WHAT TO PRODUCE:
State how many lines in the records hold the word "computer", giving the number and no other text.

MATERIAL SHOWN:
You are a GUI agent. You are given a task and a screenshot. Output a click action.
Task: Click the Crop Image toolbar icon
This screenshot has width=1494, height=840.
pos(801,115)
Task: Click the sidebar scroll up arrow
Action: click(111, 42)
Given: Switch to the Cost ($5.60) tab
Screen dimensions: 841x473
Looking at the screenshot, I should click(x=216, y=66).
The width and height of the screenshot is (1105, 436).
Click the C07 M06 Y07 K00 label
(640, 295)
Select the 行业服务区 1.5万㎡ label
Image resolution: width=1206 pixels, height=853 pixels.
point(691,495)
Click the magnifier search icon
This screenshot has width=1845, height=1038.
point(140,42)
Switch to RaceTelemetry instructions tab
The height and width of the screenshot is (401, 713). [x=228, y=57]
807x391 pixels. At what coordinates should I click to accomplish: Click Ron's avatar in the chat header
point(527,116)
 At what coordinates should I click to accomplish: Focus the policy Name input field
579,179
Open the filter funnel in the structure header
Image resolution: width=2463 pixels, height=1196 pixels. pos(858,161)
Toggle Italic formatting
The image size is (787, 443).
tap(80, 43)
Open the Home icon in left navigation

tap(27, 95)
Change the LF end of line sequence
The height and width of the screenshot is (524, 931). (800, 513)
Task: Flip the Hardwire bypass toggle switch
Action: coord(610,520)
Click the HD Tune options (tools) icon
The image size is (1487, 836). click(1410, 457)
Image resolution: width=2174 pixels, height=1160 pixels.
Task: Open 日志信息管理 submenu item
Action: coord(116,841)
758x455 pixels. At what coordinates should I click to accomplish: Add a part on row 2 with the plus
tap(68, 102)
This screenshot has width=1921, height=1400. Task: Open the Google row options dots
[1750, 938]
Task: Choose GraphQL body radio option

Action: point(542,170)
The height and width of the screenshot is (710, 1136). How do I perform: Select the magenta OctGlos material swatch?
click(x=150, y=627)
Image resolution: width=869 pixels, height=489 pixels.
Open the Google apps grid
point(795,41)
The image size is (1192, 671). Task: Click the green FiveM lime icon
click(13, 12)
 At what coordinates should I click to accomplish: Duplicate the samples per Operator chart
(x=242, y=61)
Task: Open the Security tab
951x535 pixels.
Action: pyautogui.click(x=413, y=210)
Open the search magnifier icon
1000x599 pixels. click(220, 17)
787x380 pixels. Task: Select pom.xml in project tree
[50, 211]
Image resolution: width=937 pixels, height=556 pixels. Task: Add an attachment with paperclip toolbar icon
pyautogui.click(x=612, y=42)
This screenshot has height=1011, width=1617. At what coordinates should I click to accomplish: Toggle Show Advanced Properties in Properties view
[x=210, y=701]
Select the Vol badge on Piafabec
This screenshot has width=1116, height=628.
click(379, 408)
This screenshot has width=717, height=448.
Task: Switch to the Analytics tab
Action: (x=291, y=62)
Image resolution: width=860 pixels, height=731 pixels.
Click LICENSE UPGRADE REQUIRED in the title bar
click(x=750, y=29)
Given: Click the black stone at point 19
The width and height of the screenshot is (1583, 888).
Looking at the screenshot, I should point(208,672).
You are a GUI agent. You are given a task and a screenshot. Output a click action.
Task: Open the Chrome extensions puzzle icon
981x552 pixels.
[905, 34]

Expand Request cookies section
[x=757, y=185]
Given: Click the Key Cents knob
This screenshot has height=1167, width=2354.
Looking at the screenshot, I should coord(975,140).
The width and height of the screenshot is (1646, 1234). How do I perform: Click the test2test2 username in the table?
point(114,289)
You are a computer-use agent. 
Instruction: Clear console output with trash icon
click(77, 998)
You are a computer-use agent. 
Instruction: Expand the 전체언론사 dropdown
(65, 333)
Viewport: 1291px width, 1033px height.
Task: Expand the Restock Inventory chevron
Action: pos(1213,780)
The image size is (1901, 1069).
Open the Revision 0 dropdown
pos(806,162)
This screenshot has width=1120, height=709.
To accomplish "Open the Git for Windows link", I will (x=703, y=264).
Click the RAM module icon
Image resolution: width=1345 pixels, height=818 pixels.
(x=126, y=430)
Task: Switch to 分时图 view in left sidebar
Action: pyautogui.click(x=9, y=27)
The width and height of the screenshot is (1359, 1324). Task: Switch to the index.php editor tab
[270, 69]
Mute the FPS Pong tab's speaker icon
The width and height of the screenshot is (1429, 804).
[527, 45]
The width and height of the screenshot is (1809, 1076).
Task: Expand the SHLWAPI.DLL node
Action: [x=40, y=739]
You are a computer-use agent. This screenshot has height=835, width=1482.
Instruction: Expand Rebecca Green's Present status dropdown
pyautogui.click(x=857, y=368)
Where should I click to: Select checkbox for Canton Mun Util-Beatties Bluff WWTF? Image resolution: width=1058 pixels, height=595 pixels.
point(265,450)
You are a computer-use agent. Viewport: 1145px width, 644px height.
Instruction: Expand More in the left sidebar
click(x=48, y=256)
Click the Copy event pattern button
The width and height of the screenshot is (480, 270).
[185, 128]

ANSWER TO THE EXERCISE:
4